- _TASK GOAL_: Reproduce the material below verbatim, starting at the line that contains "Image resolution: width=1568 pixels, height=773" and ending after the line that contains "click(49, 227)". Output only those lines.

....................

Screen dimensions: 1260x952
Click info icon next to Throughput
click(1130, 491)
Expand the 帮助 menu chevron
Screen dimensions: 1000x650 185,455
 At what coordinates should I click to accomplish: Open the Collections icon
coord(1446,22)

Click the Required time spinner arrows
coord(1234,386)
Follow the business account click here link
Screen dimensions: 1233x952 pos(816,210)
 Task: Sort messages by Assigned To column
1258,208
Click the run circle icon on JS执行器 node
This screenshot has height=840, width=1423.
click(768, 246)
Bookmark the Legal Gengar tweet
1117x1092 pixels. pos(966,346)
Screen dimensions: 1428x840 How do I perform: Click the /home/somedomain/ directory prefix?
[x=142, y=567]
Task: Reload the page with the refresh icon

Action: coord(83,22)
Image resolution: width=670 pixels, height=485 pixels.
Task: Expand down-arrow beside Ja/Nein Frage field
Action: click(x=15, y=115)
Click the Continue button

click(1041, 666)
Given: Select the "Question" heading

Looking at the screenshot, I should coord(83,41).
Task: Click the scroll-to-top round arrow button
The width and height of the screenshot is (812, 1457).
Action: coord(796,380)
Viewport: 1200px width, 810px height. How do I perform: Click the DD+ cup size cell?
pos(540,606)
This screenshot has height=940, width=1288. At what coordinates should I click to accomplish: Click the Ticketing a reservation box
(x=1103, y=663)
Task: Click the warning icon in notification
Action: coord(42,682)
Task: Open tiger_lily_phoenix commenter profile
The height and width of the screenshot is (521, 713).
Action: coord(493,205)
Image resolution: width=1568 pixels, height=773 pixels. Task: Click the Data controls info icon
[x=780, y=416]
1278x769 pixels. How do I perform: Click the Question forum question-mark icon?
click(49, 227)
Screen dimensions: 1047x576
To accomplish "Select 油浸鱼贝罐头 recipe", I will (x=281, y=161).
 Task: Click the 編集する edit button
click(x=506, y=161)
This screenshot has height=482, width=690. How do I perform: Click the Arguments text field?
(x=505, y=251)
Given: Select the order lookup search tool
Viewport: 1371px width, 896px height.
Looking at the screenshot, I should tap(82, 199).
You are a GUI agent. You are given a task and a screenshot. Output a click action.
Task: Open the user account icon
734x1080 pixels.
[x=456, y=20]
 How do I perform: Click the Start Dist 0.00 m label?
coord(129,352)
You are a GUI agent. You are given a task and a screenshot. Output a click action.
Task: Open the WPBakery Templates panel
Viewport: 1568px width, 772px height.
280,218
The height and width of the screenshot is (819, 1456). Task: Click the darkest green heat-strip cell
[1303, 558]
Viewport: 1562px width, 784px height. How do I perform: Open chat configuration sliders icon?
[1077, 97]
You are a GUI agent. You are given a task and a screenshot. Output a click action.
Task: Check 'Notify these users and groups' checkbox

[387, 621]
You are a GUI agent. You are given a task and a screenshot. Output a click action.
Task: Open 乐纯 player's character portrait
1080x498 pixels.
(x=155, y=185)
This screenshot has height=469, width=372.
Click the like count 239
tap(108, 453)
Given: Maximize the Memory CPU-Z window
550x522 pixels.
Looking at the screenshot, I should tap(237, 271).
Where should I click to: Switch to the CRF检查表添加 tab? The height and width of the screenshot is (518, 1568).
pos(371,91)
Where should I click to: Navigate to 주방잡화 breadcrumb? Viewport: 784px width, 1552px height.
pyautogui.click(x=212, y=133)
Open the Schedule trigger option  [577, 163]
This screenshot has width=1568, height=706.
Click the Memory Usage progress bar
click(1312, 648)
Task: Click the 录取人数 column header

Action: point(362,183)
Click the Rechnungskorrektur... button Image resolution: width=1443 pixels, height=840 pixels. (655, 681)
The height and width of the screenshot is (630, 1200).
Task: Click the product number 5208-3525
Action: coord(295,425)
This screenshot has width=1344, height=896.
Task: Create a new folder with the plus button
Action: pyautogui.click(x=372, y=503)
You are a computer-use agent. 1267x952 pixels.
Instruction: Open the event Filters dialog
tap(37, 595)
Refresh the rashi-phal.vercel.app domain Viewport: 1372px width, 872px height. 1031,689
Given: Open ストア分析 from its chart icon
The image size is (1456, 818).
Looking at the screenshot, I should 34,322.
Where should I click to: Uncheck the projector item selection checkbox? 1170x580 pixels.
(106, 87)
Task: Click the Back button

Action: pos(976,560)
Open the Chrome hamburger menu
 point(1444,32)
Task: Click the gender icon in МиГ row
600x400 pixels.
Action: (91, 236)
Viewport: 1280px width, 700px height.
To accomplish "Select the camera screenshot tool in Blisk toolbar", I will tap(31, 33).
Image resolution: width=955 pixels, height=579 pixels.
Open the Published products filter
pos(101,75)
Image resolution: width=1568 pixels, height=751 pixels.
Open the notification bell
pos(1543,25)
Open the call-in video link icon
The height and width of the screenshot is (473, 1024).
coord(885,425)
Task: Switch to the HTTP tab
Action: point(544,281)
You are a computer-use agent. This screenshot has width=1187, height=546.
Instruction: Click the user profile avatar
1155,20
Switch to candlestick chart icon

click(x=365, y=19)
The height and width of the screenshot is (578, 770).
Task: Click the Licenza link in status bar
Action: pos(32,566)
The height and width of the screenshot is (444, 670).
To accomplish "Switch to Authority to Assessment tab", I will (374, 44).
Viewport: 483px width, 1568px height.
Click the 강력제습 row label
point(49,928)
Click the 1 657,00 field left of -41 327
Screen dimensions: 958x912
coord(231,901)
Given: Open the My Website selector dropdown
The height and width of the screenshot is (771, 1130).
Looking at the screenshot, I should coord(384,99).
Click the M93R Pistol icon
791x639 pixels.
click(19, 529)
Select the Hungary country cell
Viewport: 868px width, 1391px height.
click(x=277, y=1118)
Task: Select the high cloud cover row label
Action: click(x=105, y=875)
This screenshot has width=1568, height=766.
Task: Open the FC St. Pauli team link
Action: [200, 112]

....................

- _TASK OUTPUT_:
Image resolution: width=1568 pixels, height=773 pixels. Task: Click the Data controls info icon
[x=780, y=416]
1278x769 pixels. How do I perform: Click the Question forum question-mark icon?
click(49, 227)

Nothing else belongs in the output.